Background: Systemic corticosteroids are routinely used in the management of acute asthma, however the optimum route of administration for patients requiring hospitalisation is unclear. Intravenous (IV) corticosteroids are used in practice, but they may not offer any advantage over oral corticosteroids.
Aim: To compare the efficacy of oral and IV administration of corticosteroids in the treatment of adults hospitalised with acute asthma.
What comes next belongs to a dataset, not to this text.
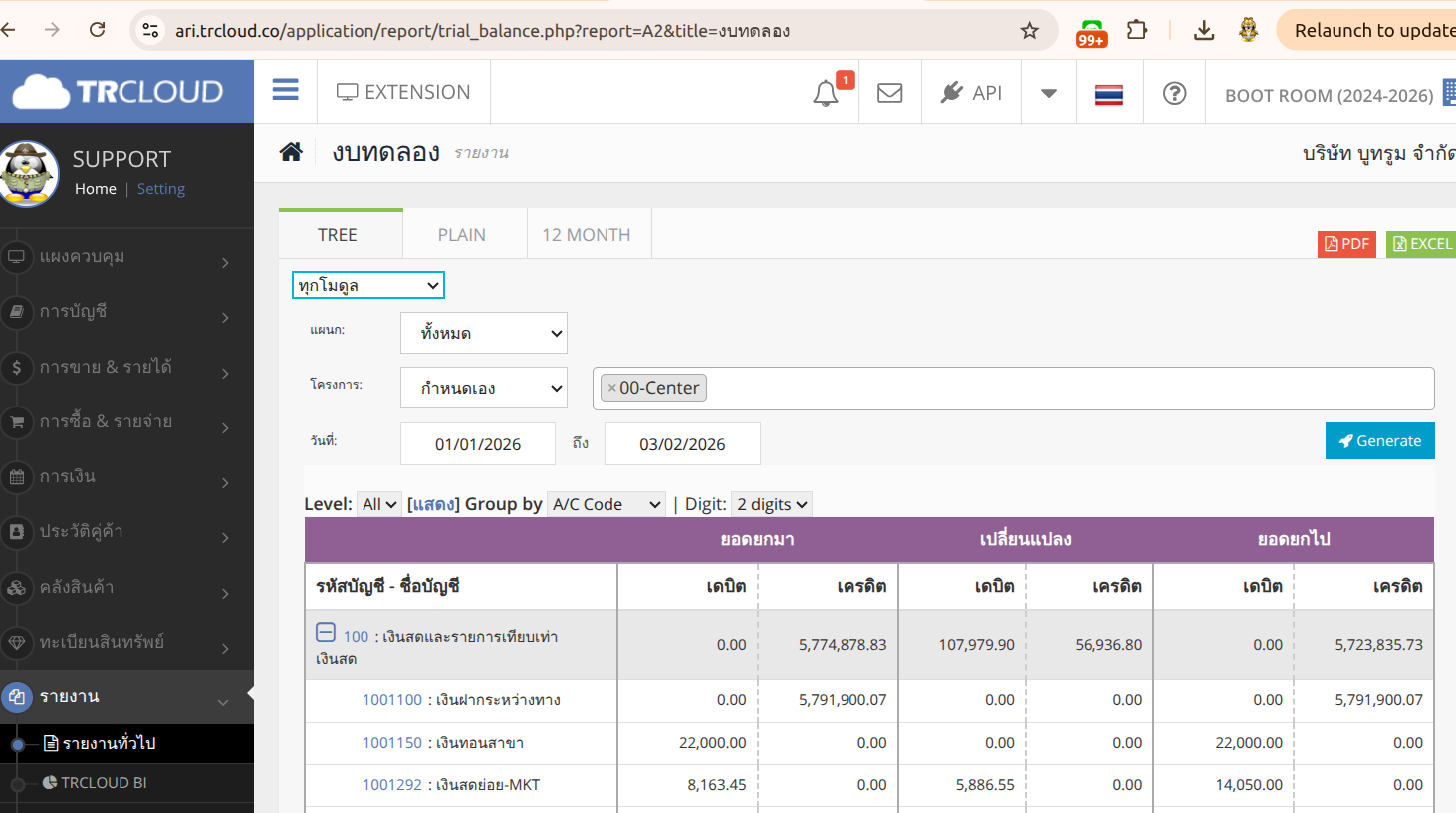The height and width of the screenshot is (813, 1456).
Task: Click the Thai flag language icon
Action: tap(1108, 94)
Method: Adults admitted to hospital for treatment of acute asthma were randomised to receive oral prednisolone 100 mg once daily or hydrocortisone 100 mg IV 6 hourly for 72 h following admission. All patients concurrently received inhaled corticosteroids and bronchodilators. Improvements in peak expiratory flow rate (PEF) from baseline were compared for 72 h.
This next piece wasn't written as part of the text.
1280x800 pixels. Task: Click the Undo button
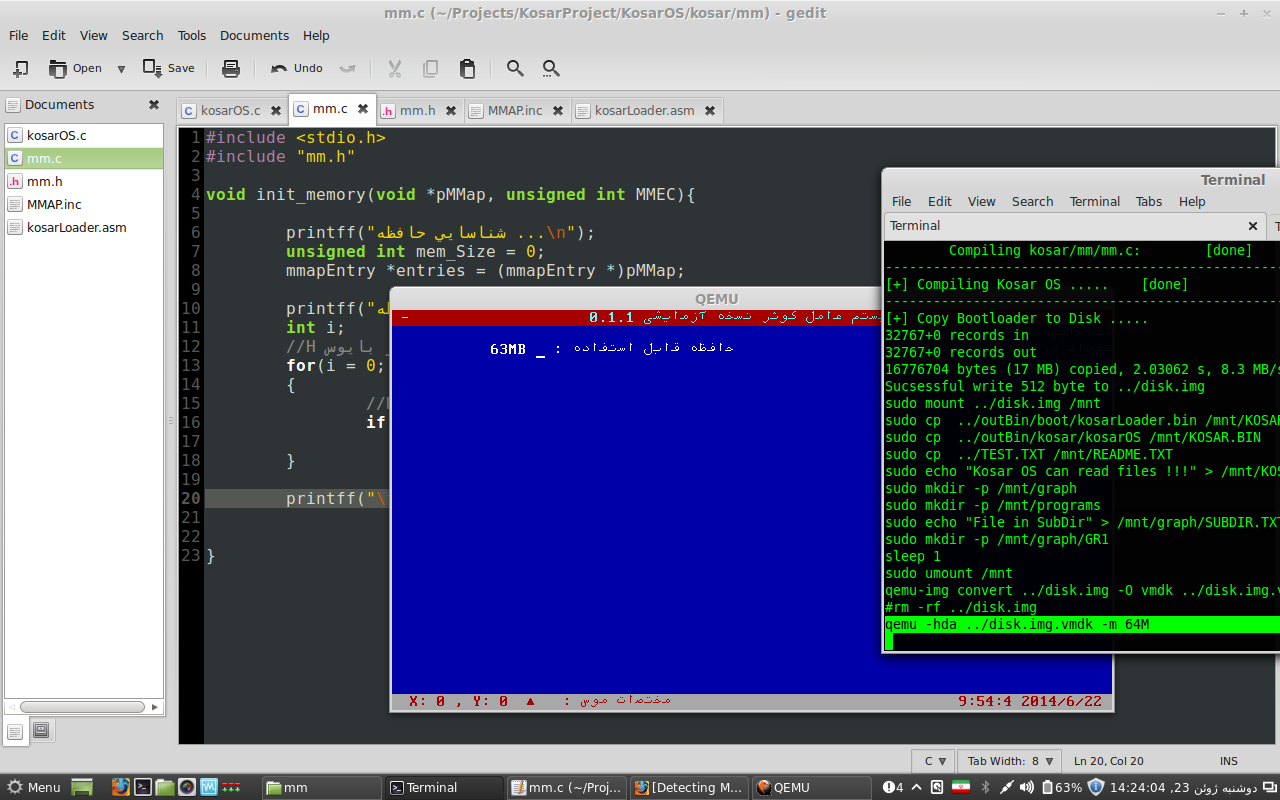[297, 69]
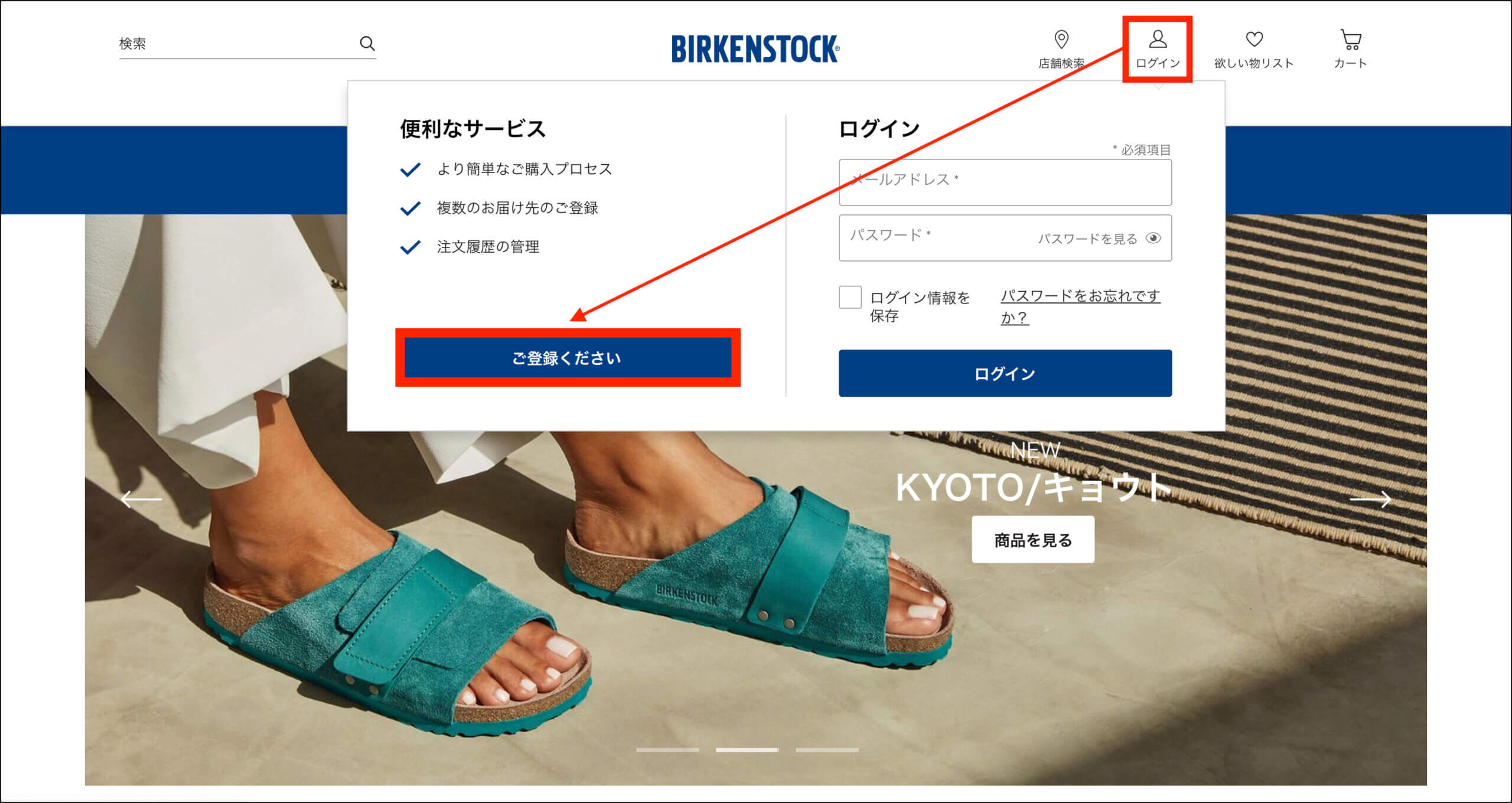Click the 検索 search text field
The image size is (1512, 803).
pyautogui.click(x=236, y=44)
Results: Forty-seven patients were randomized, 30 females, 17 males. Twenty-four received oral prednisolone and 23 received IV hydrocortisone. At baseline the oral and IV groups were similar (mean, SD) in age (38.3, 12.8 vs 37.3, 12.9, P=0.80) and initial percent predicted (PP) PEF (61, 16.7 vs 69, 13.0, P=0.11). After 72 h both groups had similar improvements in PEF (27%, 26 vs 27%, 19, P=0.96).
Conclusion: Corticosteroids administered orally and IV had similar efficacy in the treatment of adults hospitalised with acute asthma.